Distinguished Member
looking good mate! wasnt too keen on green when you said it , but it has turned out very nice! your lucky to have a neighbour who can plaster and by the looks of it very well!! next time your other half breaks a leg and stops contributing to the house hold and delays your cinema get her a job licking envelopes from home :devil: only kidding mate,
 

pure_geordie

Active Member
Hello Malone just read yout thread and pretty impressed.

I am just about at the begining stages of my DIY GC and there is so much to do and take in but I will be doing exactly what you are doing except I am getting a builder in to brick up my garage door with a window in and create an opening for my door from my living room.

I haven't even got any kit yet...and not even sure what to buy but for your info probably with be the hitachi TX200 as i've heard so many good reports on it.

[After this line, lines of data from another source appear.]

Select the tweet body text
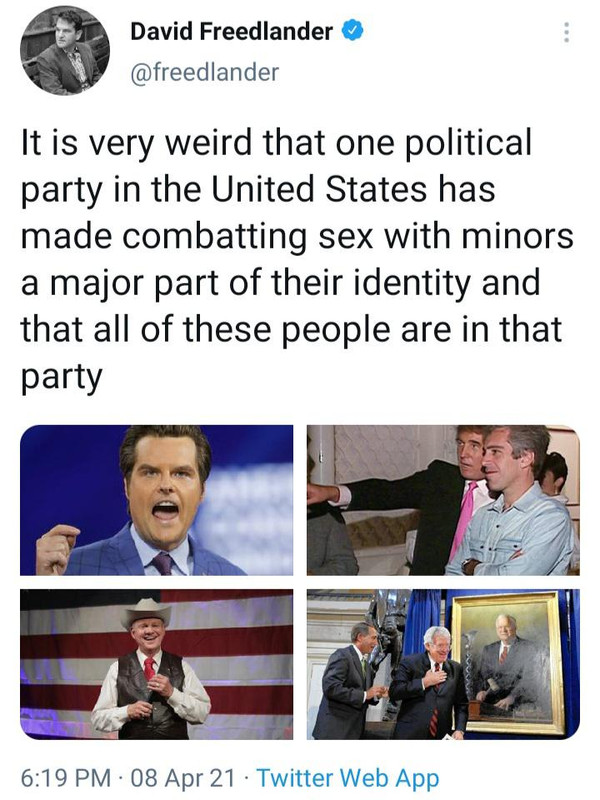 297,259
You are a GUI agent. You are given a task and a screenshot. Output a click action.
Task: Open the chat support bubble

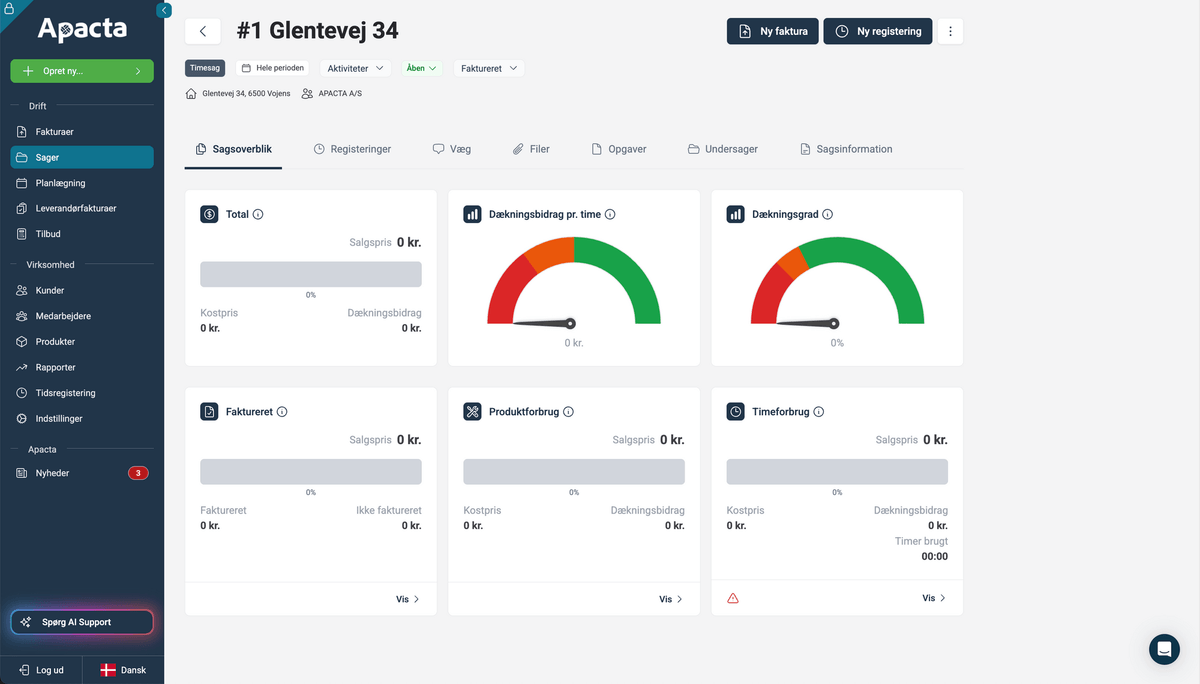click(1164, 649)
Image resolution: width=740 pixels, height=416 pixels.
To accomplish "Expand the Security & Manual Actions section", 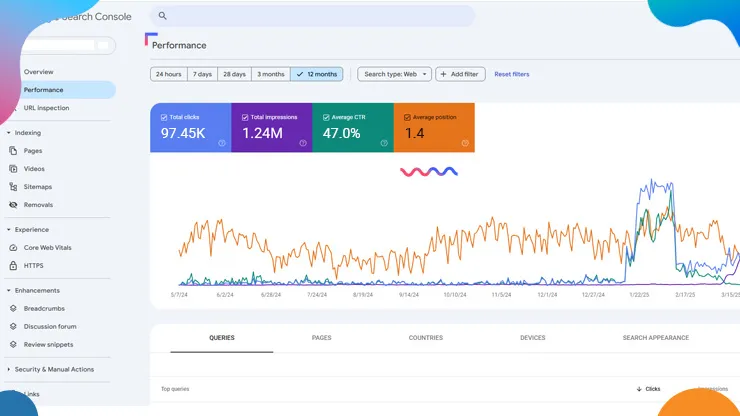I will (9, 369).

One other thing my budget for absolutely everything is between 5-6k and thoughts on what kit to get and what I've got to look forward to!!!

Cheers...oh by the way my garage is 16ft by 8ft..

Thanks again...:smashin:
 

Malone

Active Member
Thanks Shahedz
LMAO, that got a open mouthed look from the Mrs:D

Took me ages to decide on colour but it is a dark green and actually works quite well especially when i take the speaker covers off to reveal the yellow surround of the cones. Going for a dark carpet, decent wool one, with a very thick underlay.

Oh and the speaker cables are not as obtrusive now, especially the centre which was on a temp stand and had no slack. Decided will use black insulation tape to wrap around cable to help hide it more

Thanks Geordie, mines is 2 ft shorter mainly because I've retained a 2 ft area at front to be a storage area. Surprisingly it seems bigger now than when it was the standard garage??.